§ **PROBLEM TO SOLVE**:
Copy all the rows again, renaming "chart panel" to "chart area" and leaving everything else the same.

╭─ DATA SHOWN

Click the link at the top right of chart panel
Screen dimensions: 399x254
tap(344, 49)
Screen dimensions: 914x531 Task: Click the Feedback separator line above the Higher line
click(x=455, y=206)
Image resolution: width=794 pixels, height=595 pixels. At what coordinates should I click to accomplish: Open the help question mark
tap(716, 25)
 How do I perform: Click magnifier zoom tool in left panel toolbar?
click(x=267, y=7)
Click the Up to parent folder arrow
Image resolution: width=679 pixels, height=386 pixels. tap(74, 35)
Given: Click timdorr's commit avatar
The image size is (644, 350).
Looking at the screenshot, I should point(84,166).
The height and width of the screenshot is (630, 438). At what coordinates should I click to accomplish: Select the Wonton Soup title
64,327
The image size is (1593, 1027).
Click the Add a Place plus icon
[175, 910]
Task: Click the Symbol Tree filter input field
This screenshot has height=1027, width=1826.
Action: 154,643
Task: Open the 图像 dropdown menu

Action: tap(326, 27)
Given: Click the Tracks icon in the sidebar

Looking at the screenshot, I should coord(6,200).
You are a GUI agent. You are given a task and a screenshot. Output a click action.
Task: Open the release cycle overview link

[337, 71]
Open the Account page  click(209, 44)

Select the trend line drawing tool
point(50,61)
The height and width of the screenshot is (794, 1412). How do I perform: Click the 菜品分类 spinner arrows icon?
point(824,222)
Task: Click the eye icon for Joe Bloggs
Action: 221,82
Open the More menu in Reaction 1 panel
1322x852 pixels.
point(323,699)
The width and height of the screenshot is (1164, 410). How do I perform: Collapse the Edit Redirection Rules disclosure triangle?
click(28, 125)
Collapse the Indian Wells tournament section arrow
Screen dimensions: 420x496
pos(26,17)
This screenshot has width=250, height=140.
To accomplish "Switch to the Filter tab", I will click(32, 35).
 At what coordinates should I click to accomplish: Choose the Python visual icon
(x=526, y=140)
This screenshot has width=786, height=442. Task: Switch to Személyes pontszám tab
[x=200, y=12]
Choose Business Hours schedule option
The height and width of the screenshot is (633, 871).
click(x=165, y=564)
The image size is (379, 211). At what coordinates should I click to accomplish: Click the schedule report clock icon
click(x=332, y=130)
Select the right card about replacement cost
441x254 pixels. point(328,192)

╰─

§ **WRITTEN RESPONSE**:
Click the link at the top right of chart area
Screen dimensions: 399x254
tap(344, 49)
Screen dimensions: 914x531 Task: Click the Feedback separator line above the Higher line
click(x=455, y=206)
Image resolution: width=794 pixels, height=595 pixels. At what coordinates should I click to accomplish: Open the help question mark
tap(716, 25)
 How do I perform: Click magnifier zoom tool in left panel toolbar?
click(x=267, y=7)
Click the Up to parent folder arrow
Image resolution: width=679 pixels, height=386 pixels. tap(74, 35)
Given: Click timdorr's commit avatar
The image size is (644, 350).
Looking at the screenshot, I should point(84,166).
The height and width of the screenshot is (630, 438). At what coordinates should I click to accomplish: Select the Wonton Soup title
64,327
The image size is (1593, 1027).
Click the Add a Place plus icon
[175, 910]
Task: Click the Symbol Tree filter input field
This screenshot has height=1027, width=1826.
Action: 154,643
Task: Open the 图像 dropdown menu

Action: tap(326, 27)
Given: Click the Tracks icon in the sidebar

Looking at the screenshot, I should coord(6,200).
You are a GUI agent. You are given a task and a screenshot. Output a click action.
Task: Open the release cycle overview link

[337, 71]
Open the Account page  click(209, 44)

Select the trend line drawing tool
point(50,61)
The height and width of the screenshot is (794, 1412). How do I perform: Click the 菜品分类 spinner arrows icon?
point(824,222)
Task: Click the eye icon for Joe Bloggs
Action: 221,82
Open the More menu in Reaction 1 panel
1322x852 pixels.
point(323,699)
The width and height of the screenshot is (1164, 410). How do I perform: Collapse the Edit Redirection Rules disclosure triangle?
click(28, 125)
Collapse the Indian Wells tournament section arrow
Screen dimensions: 420x496
pos(26,17)
This screenshot has width=250, height=140.
To accomplish "Switch to the Filter tab", I will click(32, 35).
 At what coordinates should I click to accomplish: Choose the Python visual icon
(x=526, y=140)
This screenshot has width=786, height=442. Task: Switch to Személyes pontszám tab
[x=200, y=12]
Choose Business Hours schedule option
The height and width of the screenshot is (633, 871).
click(x=165, y=564)
The image size is (379, 211). At what coordinates should I click to accomplish: Click the schedule report clock icon
click(x=332, y=130)
Select the right card about replacement cost
441x254 pixels. point(328,192)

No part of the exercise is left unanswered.